With millions of vehicles on the road each day, traffic delays and interstate congestion result in loss of productivity and millions of dollars each year. A majority of these traffic delays are caused by traffic incidents including crashes and disabled vehicles. These incidents are safety hazards and can lead to secondary crashes. Rapid clearance of these events and scene management during an incident can significantly reduce the impact of congestion. To combat hazardous conditions and decrease congestion related delays, the Virginia Department of Transportation (VDOT) has a fleet of Safety Service Patrols (SSP) that monitor highway conditions and assist emergency responders in scene clearance and traffic management.
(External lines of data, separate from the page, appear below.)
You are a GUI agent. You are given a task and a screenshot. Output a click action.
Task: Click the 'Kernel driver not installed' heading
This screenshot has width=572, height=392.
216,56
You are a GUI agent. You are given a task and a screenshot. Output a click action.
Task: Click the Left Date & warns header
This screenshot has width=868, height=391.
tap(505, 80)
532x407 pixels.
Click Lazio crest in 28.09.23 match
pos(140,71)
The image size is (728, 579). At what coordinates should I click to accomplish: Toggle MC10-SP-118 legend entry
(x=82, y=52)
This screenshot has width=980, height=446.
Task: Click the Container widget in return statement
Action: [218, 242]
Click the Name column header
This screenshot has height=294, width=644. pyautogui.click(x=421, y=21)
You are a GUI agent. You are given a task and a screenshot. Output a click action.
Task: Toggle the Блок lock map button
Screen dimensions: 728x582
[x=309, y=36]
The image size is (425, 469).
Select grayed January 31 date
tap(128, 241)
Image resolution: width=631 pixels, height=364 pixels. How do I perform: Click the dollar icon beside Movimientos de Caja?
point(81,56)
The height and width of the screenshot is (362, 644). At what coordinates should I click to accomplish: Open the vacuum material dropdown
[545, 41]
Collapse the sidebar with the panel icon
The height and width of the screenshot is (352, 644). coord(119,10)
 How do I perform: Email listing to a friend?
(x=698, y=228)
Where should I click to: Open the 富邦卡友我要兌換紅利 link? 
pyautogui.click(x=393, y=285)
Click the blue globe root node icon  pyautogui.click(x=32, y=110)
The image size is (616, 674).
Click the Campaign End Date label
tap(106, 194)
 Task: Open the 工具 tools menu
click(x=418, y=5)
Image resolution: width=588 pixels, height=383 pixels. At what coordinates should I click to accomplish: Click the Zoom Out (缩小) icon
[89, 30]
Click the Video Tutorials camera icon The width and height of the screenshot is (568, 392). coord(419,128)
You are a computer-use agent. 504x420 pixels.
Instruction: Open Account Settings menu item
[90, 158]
Managers of the SSP program seek to schedule patrollers in a manner that optimizes their influence on safety and congestion. The technical project proposes a Genetic Algorithm based route scheduling algorithm that assigns SSP routes with the goal of minimizing the total time vehicles are stranded before an SSP vehicle arrives. The algorithm will adapt to different incident rates and response times to produce schedules that vary by time-of-day and day-of-week. The results indicate that a new route schedule could lead to a reduction in total time waiting for VDOT assistance, helping VDOT maintain safety, increase impact, and Keep Virginia Moving.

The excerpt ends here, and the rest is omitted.